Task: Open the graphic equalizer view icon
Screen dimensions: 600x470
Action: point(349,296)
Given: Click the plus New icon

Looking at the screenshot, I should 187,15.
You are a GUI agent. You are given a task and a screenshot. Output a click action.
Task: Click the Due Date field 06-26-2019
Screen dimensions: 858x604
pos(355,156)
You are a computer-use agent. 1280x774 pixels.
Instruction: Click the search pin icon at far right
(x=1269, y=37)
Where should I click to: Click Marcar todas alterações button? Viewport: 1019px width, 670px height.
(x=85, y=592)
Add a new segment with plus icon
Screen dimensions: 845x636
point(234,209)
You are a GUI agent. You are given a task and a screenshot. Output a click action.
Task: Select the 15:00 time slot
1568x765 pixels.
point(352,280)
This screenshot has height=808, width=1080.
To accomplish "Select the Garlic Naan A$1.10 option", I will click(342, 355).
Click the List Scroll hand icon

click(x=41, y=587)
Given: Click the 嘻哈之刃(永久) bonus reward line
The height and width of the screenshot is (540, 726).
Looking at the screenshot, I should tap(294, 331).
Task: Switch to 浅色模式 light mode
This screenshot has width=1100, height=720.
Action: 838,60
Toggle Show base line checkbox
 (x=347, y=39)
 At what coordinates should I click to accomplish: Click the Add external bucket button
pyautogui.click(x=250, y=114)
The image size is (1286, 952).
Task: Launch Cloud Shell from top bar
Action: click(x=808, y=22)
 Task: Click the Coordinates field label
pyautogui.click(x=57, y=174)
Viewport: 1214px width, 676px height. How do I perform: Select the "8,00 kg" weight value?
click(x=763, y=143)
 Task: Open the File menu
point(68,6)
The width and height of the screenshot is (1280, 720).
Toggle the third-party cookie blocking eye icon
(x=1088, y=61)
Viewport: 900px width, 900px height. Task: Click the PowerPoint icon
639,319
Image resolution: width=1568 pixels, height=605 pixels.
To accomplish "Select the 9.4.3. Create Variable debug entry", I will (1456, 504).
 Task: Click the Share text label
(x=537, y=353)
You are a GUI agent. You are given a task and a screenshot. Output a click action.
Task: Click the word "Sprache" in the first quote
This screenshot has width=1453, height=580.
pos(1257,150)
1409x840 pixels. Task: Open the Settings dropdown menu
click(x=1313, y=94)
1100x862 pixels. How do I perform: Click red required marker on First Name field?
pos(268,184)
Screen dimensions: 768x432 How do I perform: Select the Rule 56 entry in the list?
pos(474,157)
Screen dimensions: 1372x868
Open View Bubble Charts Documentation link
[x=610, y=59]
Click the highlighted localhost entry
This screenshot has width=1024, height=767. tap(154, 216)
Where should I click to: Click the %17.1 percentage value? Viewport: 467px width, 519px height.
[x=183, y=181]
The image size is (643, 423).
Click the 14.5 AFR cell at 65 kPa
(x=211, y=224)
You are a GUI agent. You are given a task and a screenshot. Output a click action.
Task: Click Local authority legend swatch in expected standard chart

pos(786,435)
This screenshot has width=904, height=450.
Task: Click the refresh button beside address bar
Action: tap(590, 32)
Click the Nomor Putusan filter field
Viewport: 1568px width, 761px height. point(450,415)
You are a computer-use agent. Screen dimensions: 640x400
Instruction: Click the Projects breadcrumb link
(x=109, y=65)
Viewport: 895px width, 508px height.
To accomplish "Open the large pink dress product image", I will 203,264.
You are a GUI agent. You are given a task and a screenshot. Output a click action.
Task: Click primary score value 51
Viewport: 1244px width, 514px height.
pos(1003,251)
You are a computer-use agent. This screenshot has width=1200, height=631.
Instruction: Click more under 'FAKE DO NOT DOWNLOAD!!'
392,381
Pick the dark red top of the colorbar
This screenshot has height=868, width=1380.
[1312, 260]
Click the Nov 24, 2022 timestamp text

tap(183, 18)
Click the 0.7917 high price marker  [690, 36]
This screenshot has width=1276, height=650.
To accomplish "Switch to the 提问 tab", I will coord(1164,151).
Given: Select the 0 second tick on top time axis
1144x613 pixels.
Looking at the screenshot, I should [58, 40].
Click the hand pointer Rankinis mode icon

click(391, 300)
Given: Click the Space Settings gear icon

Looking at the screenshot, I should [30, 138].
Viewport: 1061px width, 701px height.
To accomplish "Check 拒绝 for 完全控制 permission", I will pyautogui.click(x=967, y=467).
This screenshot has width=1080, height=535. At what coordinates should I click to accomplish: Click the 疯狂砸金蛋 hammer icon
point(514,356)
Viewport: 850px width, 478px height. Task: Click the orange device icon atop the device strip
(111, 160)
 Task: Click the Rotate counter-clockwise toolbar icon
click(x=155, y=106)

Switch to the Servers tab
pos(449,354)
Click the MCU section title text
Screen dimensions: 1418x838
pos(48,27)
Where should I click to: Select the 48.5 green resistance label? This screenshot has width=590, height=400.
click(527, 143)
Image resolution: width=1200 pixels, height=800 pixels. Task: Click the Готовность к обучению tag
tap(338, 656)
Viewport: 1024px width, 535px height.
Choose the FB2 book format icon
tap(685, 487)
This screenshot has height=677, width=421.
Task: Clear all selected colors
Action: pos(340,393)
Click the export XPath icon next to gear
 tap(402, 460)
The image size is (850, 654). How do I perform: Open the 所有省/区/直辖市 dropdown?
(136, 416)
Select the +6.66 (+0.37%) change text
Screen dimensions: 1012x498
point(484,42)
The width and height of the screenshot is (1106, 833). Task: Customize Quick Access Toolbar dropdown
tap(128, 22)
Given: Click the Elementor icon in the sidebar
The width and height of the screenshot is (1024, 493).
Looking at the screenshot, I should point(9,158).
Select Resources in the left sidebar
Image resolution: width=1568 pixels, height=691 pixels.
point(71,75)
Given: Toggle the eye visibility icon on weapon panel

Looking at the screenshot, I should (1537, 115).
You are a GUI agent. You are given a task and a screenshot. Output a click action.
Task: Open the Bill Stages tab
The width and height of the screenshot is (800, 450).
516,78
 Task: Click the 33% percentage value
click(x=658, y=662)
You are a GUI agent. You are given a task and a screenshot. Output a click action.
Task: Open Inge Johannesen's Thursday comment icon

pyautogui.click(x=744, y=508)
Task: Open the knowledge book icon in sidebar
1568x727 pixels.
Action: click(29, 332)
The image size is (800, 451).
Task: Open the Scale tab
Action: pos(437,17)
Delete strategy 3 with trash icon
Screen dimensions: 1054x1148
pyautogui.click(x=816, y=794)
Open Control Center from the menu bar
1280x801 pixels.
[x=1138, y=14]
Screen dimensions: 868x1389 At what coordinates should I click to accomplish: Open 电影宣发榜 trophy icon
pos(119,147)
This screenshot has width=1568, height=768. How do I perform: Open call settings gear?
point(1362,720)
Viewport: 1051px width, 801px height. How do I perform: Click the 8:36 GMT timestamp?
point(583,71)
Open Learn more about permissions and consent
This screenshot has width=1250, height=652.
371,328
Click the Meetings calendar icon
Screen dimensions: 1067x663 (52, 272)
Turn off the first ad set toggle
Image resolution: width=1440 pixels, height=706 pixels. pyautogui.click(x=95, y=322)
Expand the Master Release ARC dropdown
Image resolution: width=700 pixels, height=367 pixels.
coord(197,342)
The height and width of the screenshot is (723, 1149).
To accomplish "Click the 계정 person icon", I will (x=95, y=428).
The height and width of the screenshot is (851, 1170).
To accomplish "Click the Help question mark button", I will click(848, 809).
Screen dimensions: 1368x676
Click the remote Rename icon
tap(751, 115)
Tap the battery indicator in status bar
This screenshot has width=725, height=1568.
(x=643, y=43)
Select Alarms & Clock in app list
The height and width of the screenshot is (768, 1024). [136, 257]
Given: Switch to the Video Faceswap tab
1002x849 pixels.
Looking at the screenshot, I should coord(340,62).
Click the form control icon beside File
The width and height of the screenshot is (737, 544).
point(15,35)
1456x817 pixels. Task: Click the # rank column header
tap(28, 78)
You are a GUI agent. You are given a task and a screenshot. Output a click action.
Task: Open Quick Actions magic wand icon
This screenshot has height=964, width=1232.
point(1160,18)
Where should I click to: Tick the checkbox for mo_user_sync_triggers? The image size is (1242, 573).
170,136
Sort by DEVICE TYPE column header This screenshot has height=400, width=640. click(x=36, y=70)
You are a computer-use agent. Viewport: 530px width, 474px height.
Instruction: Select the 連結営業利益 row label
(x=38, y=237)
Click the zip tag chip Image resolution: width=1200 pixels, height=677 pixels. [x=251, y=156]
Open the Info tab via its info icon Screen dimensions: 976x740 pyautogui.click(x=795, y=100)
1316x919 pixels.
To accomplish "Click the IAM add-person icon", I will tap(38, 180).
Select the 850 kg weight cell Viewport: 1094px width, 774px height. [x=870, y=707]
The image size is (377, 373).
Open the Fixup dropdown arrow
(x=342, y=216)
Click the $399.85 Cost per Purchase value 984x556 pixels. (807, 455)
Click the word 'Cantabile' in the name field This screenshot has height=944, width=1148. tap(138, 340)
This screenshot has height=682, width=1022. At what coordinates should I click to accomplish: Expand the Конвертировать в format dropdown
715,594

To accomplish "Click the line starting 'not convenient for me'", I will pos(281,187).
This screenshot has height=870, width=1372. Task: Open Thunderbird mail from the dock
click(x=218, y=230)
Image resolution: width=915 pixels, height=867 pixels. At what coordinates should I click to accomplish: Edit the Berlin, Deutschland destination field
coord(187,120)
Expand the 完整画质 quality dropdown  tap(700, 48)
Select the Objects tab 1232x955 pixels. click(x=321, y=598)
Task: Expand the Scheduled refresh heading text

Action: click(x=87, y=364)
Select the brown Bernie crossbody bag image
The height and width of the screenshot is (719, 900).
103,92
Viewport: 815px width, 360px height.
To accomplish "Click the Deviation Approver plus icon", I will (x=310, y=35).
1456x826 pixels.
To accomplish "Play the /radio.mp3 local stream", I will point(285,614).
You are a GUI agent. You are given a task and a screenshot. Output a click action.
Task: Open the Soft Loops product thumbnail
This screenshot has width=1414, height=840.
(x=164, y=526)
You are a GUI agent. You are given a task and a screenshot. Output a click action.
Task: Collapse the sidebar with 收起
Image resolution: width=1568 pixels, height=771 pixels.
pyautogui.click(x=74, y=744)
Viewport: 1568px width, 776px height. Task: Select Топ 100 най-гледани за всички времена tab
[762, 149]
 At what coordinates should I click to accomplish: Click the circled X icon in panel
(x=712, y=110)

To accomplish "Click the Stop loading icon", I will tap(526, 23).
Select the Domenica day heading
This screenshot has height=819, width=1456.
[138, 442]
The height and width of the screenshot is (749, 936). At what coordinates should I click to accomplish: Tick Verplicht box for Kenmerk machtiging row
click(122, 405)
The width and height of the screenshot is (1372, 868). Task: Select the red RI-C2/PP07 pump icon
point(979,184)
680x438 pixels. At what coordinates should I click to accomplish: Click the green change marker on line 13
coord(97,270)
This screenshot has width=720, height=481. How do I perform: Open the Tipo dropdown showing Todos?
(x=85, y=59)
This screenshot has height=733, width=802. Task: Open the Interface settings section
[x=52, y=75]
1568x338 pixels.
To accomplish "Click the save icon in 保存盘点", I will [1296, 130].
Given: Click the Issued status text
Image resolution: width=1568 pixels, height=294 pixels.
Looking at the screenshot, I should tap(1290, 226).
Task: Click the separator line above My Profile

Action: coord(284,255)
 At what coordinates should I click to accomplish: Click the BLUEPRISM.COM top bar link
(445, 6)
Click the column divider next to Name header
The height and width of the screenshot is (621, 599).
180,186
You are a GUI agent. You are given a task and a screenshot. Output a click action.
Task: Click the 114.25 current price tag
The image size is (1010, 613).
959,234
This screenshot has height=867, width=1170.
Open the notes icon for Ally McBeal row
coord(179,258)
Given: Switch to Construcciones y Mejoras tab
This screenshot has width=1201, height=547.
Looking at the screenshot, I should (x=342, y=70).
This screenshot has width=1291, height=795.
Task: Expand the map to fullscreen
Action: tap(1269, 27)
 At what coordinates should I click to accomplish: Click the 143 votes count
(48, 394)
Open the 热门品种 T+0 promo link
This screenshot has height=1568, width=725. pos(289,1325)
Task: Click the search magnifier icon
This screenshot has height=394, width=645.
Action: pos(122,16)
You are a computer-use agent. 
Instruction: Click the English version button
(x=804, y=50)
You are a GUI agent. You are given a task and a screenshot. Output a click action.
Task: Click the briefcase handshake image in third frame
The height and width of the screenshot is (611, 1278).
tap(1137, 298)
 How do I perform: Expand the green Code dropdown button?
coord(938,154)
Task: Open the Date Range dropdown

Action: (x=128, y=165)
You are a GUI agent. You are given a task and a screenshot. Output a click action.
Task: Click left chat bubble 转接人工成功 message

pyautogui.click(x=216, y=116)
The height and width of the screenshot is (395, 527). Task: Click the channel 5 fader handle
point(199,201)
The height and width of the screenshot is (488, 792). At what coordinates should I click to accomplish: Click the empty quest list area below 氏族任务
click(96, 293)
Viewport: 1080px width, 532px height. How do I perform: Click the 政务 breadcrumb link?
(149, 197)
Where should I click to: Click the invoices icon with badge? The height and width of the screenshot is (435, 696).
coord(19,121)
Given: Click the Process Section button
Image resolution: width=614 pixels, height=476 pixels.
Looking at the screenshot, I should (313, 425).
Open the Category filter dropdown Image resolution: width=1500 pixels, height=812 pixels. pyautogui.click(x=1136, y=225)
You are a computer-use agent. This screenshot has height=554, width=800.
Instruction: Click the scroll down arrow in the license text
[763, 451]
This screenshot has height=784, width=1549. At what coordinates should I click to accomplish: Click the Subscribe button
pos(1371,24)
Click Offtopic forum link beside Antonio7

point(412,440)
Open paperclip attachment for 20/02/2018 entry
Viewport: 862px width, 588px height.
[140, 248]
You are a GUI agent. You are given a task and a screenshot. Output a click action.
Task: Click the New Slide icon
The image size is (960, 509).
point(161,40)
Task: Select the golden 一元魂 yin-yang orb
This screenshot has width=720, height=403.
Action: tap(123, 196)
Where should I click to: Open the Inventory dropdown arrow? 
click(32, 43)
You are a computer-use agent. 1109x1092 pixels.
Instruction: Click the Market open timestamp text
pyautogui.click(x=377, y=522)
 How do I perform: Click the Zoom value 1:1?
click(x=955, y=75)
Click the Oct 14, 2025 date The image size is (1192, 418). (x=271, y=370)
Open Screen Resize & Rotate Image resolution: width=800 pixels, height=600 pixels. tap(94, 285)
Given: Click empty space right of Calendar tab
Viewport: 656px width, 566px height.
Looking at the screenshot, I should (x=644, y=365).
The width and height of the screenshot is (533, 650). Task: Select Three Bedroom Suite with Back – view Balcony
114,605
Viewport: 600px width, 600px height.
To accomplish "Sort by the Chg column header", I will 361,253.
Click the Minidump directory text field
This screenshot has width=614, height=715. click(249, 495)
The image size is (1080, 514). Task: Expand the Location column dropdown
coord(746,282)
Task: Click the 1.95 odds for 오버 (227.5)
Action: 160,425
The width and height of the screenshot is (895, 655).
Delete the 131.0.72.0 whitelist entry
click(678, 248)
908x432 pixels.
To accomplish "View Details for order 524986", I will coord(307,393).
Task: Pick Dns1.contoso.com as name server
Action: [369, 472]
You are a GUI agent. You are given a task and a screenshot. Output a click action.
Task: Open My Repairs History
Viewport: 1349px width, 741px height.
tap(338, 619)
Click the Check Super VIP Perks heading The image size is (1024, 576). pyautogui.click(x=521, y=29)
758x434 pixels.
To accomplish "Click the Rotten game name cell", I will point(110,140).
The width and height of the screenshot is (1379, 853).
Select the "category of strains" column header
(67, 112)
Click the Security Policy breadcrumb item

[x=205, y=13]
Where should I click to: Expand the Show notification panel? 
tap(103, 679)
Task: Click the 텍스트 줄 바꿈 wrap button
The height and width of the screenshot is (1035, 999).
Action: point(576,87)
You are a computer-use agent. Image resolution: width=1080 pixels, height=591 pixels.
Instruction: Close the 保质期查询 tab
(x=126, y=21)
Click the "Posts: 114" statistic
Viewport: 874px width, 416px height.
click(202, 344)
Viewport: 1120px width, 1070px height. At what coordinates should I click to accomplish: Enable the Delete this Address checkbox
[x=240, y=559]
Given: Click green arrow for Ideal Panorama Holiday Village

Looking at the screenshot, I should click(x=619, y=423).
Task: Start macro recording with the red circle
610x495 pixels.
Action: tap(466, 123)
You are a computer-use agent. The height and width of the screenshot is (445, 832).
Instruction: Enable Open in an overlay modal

__WORK INSTRUCTIONS__:
Copy back the listing above exactly, but only from the line with "Image resolution: width=614" through the line with "has height=554, width=800.", both ends included.

__EXERCISE RESPONSE__:
Image resolution: width=614 pixels, height=476 pixels.
Looking at the screenshot, I should (313, 425).
Open the Category filter dropdown Image resolution: width=1500 pixels, height=812 pixels. pyautogui.click(x=1136, y=225)
You are a computer-use agent. This screenshot has height=554, width=800.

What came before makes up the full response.